NEW YORK—Robert Wilson pries off the metal lid of what looks like a can of paint.
“The ink is really thick, almost like honey,” he says, spooning out a small dollop of it before spreading it over the large metal disk of a late 19th century printing press, and starting it up by spinning the wheel and stepping down to meet a rising foot pedal shaped like a “G.”
“You have to listen to it,” Wilson said. “You want the ink to sound like, we call it, baby snakes.”
Lo and behold, a few moments later the press has warmed up enough that the ink has distributed evenly; as the parts roll over the ink, it emits a small hiss.
The press itself is a cacophony of overlapping tunes and rhythms once in full flow. The process of working with the machine is sometimes likened to a dance. Though upwards of 2,000 pounds, one is afforded a lot of control with a manual press and it’s really not dangerous at all, Wilson explains.
Wilson is the art director and operations manager of Bowne & Co. Stationers, the print shop attached to the South Street Seaport Museum in Manhattan, New York.
“We’re part custom print shop, part education space,” said Wilson, who the day before gave tours and talks to three separate school groups of eighth graders, and today would be figuring out how to print images from the plates of a historic newspaper archive for a museum client.
New Uses
Yes, letterpress printing is still in demand.Rather than the receipts and ledgers and other financial jobs the press was known for at its founding, today, customers are looking for something unique and made with a human touch. Often this means wedding invitations, business cards with a story, or a heartfelt thank-you note—the letterpress has gone from printing the advertisements that once littered Water Street to high-end stationery. This method is characterized by the “debossed” effect, as the letters are pressed right into the paper creating an indentation.
Today, Bowne is home to 34 presses, 18 of which are in regular use, largely from the late 19th century.
A Little Bit of History
Wilson prefaces this by telling us it’s all a little bit nerdy. Graphic design is a profession where you mind the flicks and corners of each letter and the spaces between them, and design school is where Wilson himself first encountered letterpress printing.Printing, handmade or not, goes back to antiquity. Then the Industrial Revolution came along, and it wasn’t just that this popularized printing, it changed its purpose in many ways.

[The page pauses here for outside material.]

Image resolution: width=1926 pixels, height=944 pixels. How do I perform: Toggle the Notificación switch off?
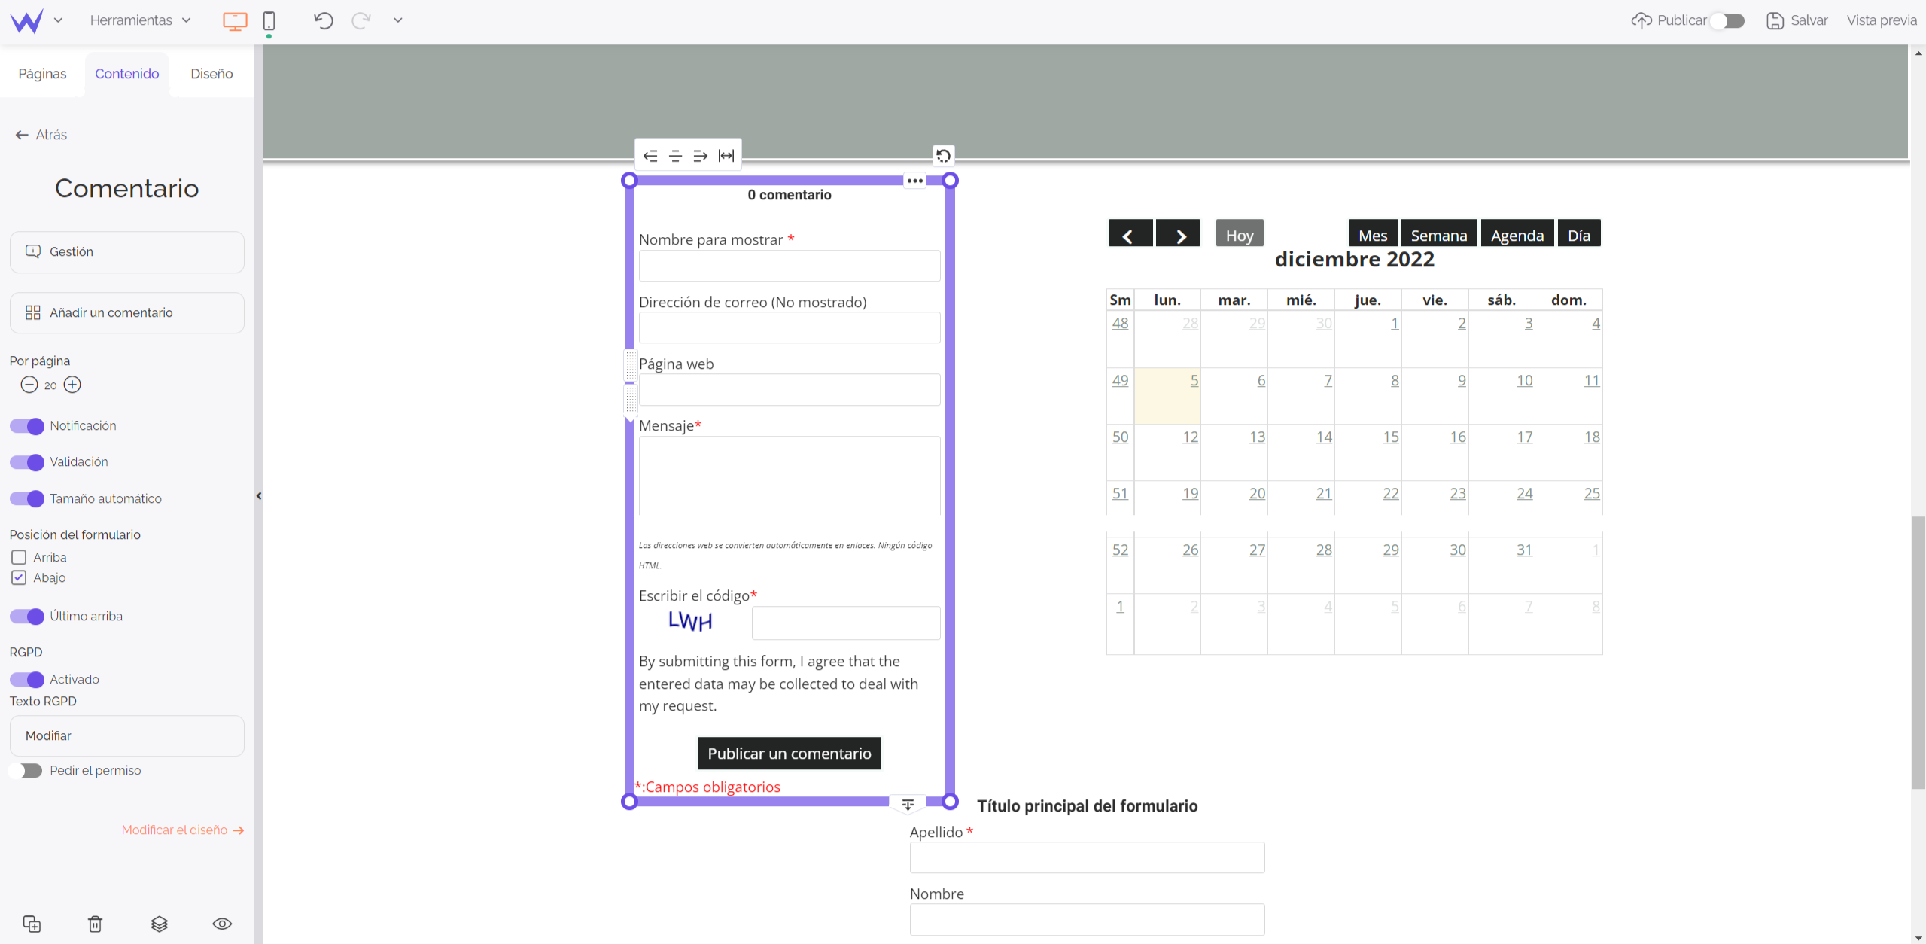[x=26, y=424]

“Everything before the Industrial Revolution was focused on, in our world, the production of books,” Wilson said. From the typefaces to the setting of the words, it was about, “How do I make reading more pleasurable and more beautiful?”
“Then the Industrial Revolution [happened] and now we have to advertise—now type has to be something different. Now I have to be exciting, I have to be expressive,” Wilson said. “That’s on the sides of buildings, and that’s on the packaging of everything you buy, the posters on the subway, and it all means something. It’s all trying to do something really specific.”
“And that idea, which is really the foundation of graphic design, starts in that 19th century period of, ”How do we move from trying to have people read?“ to now, ”How do we get people to read in a certain way, with a certain feeling?”
A Mindful Physicality
A red-eyed eagle stares out at us, perched atop a letterpress, standing above a serpent-like creature. There’s no reason for this press to be decorated with a caduceus (a winged staff entwined in two serpents) on two sides either, but such was the aesthetic of the Victorian age.“The industrial design at that time was to be as decorative as possible; you couldn’t have a plain-looking press,” Wilson said. There was a thoughtfulness in the consideration of details evident in the decoration of every visible surface. It parallels the thoughtfulness of the letterpress printing process itself.
“I love the physicality of setting type,” Wilson said. “I also like the space this place gives us to have that really thoughtful design process.”
Graphic design is something you can do anywhere, but Bowne, set in a museum, is both archive and lab.
“Being in a place where I can do research and historical analysis and bring that together in something that’s a really beautiful product—that’s really fulfilling,” Wilson said.
There’s also the fact that it can exhaust you, working with a press for an entire day. But at the end of it, you have a stack of 1,000 posters to show for it, and there’s something satisfying about the tangibility of the work.
“I think the kind of flexibility and focus of hand making that goes in with a 19th-century press, it almost forces you to do that,” Wilson said. “I think it’s hard to do letterpress printing where you’re not being really mindful.”
“Working with historic equipment just puts you in that space naturally,” Wilson said. “I don’t think it means if you’re using modern equipment you can’t do that, it might just be a little bit harder for you to put yourself in the headspace.”
That sort of mindfulness is exactly what people come to Bowne for.
“We want to do everything in our power to make the most well-crafted thing, right, but greater than that is we want to give [people] something they feel invested in,” Wilson said.
Many people walk through Bowne’s doors wanting something that’s not just unique, but comes with a story.
“A lot of people want to know where stuff came from, and we can drill down as far as you really want to with that,” Wilson said. “If you want to know the name of the person who ran the mill that made your paper, we can find that out. If you want to know exactly what foundry or type was cast in, there are ways in which we can do that.”